Enhancing Safety via Deep Reinforcement Learning in Trajectory Planning for Agile Flights in Unknown Environments

Abstract

Motivation
- Increase necessary to swiftly evade obstacles and adapt trajectories under hard real-time constraints.
  - Generate viable paths that prevent collisions while maintaining high speeds with minimal tracking errors.
Method
- The proposed method combines a supervised learning approach, as teacher policy, with deep reinforcement learning (DRL), as student policy.
  1. Train the teacher policy using a path planning algorithm that prioritizes safety while minimizing jerk and flight time.
  2. Use this policy to guide the learning of the student policy in various unknown environments.
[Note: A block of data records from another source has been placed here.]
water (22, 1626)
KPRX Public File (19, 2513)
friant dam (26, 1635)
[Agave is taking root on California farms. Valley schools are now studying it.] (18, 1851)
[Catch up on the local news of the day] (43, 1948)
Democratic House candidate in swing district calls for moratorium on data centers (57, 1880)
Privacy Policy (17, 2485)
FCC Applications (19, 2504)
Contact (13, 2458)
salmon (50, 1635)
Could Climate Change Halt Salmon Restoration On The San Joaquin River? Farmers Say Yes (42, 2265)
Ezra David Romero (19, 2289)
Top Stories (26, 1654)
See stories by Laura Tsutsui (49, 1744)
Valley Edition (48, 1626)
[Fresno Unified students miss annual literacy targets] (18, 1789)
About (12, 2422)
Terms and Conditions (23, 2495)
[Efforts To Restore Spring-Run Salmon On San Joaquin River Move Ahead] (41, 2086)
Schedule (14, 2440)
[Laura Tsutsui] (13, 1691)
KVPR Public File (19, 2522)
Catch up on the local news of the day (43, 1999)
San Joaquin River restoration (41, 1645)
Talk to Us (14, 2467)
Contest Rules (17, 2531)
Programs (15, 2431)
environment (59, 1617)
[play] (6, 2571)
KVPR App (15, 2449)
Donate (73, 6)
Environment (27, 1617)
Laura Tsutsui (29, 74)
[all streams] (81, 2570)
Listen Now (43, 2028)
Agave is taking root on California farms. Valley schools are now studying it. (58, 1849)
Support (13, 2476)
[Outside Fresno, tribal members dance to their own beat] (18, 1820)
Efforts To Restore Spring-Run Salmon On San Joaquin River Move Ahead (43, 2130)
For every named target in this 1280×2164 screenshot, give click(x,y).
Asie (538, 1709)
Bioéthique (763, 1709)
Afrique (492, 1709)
Previous works’ limitation
- Require
  - Known environments.
  - Extensive information for reliable outcomes, which is seldom the case in real-world missions.
Proposed Method
- A trajectory planning method for generating agile flight trajectories in unknown environments solely based on data from onboard sensors.
- The framework integrates two neural networks:
  - The teacher policy
    - Supervised learning.
    - Incorporates a geometry-based trajectory planning strategy enriched with a heuristic to optimize flight time and enhance safety.
  - The student policy
    - DQN-PER.

The primary aim
- The primary aim of our proposed approach is to facilitate the safe and agile navigation of UAVs in unknown environments, leveraging 3D LiDAR for environmental perception.
- Our strategy involves establishing the UAV trajectory with a minimal flight time based on real-time sensory data while prioritizing safety.
The proposed privileged reinforcement learning framework
- The teacher policy
  - Deep Feedforward Neural Network (DFNN).
  - Trains using an expert algorithm proficient.
  - Provides optimal action insights across diverse environments.
  - Evaluates the student policy (DRL reward).
- The student policy
  - DQN-PER
  - Operates based on data identifiable by the UAV’s 3D Lidar around its current pose.
- Both networks output the new ideal waypoints to be followed (\(F\), \(B\), \(R\), \(L\), \(U\), \(D\)).
- The distilled knowledge from the teacher policy is integrated into the student policy, functioning without privileged information.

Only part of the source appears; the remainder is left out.